LeetCode 1093 - Statistics from a Large Sample
This problem asks us to compute several descriptive statistics-minimum, maximum, mean, median, and mode-from a very large sample of integers ranging from 0 to 255.
Difficulty: 🟡 Medium
Topics: Array, Math, Probability and Statistics
Solution
Problem Understanding
This problem asks us to compute several descriptive statistics-minimum, maximum, mean, median, and mode-from a very large sample of integers ranging from 0 to 255. The key challenge is that the sample size can be up to 1 billion elements, so it is not feasible to explicitly generate the full array. Instead, we are provided with a count array of length 256, where count[k] represents the number of times the integer k appears in the sample.

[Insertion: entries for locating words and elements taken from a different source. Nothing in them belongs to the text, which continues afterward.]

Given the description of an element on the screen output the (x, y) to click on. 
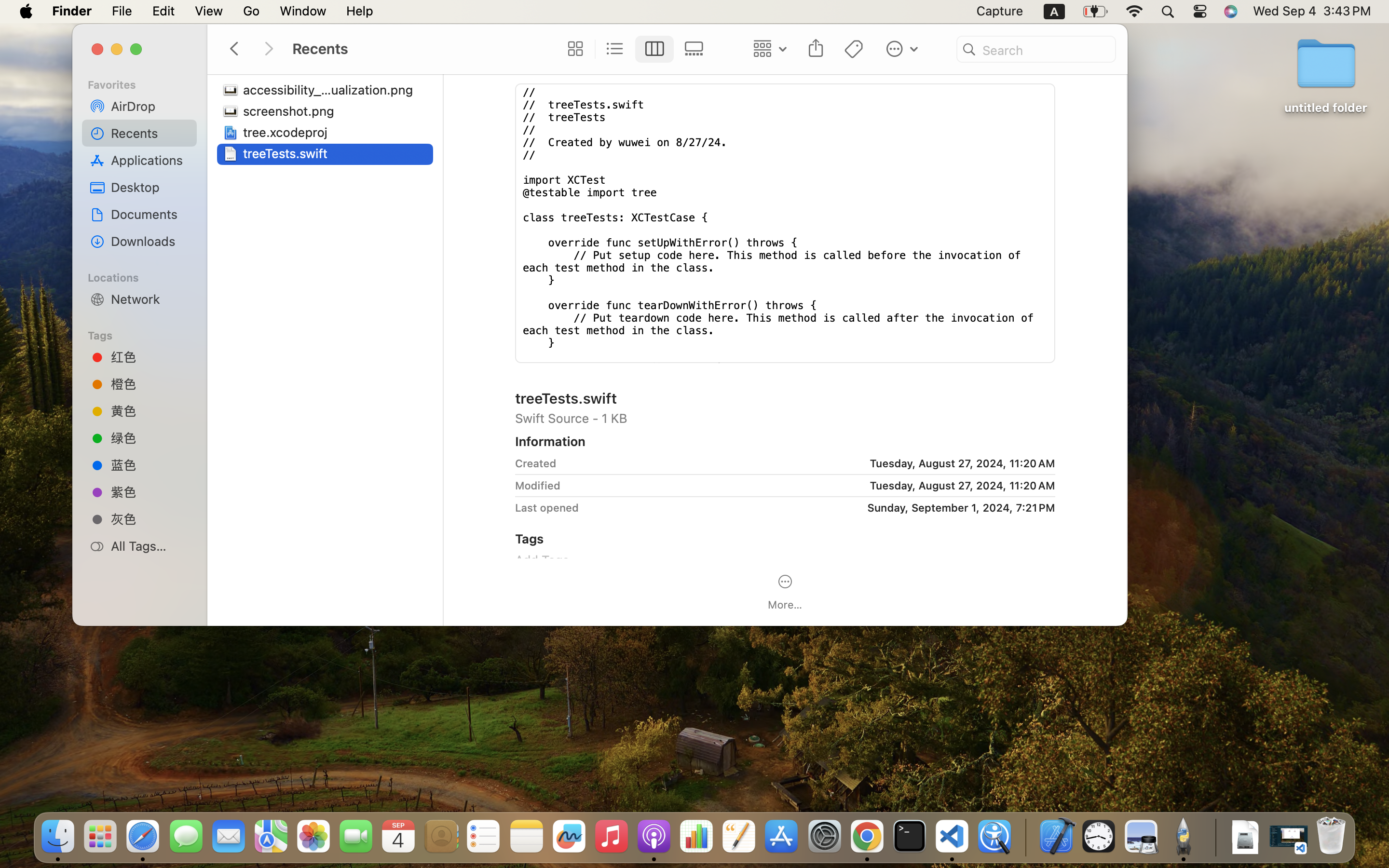
Downloads Element type: AXStaticText (149, 240)
Given the description of an element on the screen output the (x, y) to click on. 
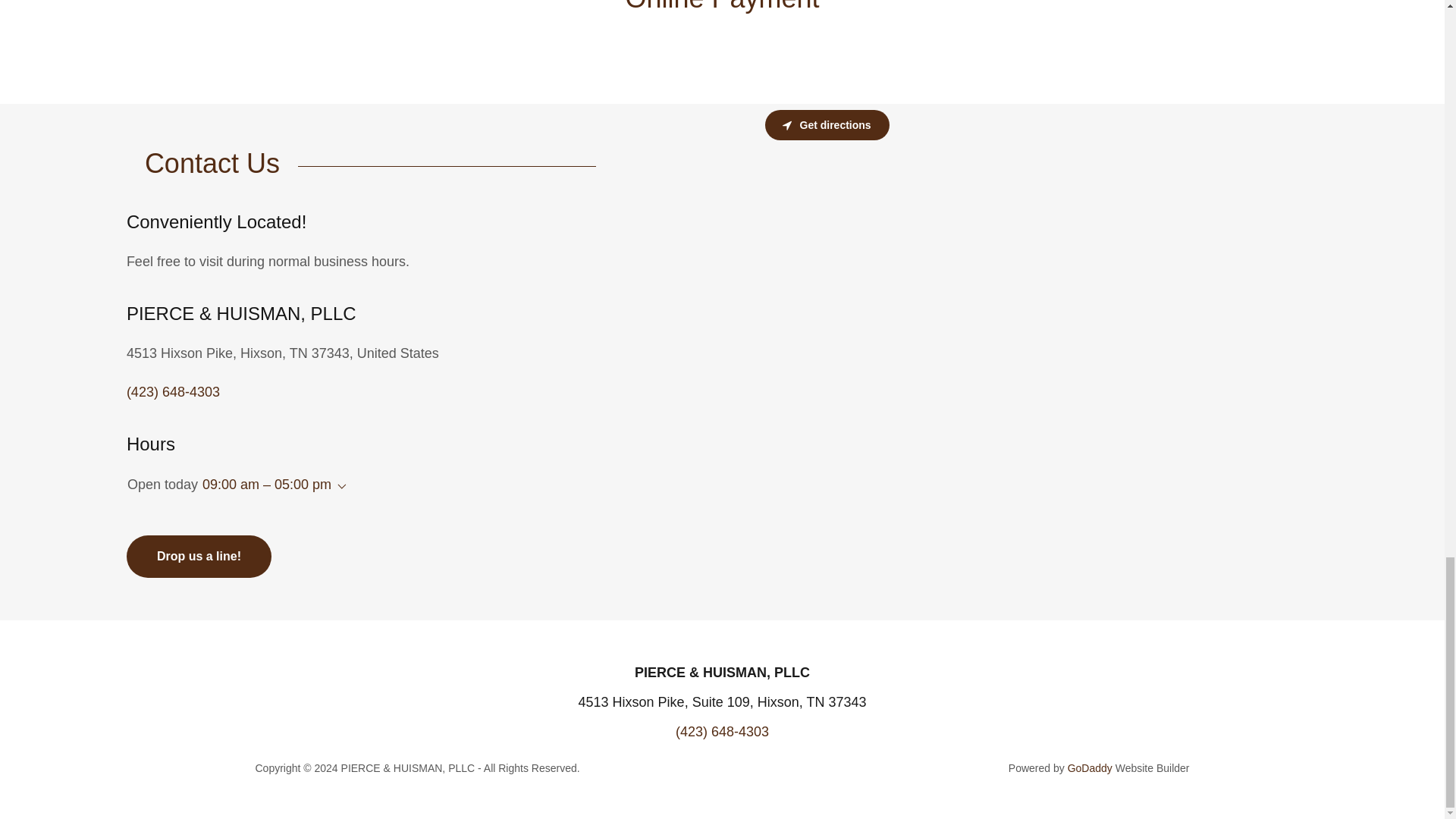
Get directions (826, 124)
GoDaddy (1089, 767)
Drop us a line! (198, 556)
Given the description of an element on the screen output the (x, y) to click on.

The expected output is a list of floating-point numbers representing these five statistics. The problem guarantees that the mode is unique, which simplifies that calculation. The mean and median require careful handling because of the potential size of the data and the need to avoid constructing the entire array explicitly.
Constraints tell us that count has exactly 256 elements, all non-negative, and at least one element in the total sample. This ensures that minimum and maximum are always defined, and we will not encounter division by zero when calculating the mean. Edge cases to watch include: a sample where only one value exists, very skewed distributions, and even vs odd total counts affecting the median.
Approaches
A brute-force approach would be to expand the count array into a full list of elements by repeating each value k exactly count[k] times, and then sort the resulting array. Once sorted, computing minimum, maximum, mean, median, and mode is straightforward. This approach works correctly in principle, but it is completely infeasible for large counts, since the sample could reach 10^9 elements.
The optimal approach leverages the fact that the values are bounded between 0 and 255 and count already represents the frequency of each value. We can compute the minimum, maximum, mean, and mode directly by iterating over count. For the median, we use the prefix sum of counts to locate the middle element(s) without constructing the full array. This approach is linear in the size of count (256) rather than the size of the sample.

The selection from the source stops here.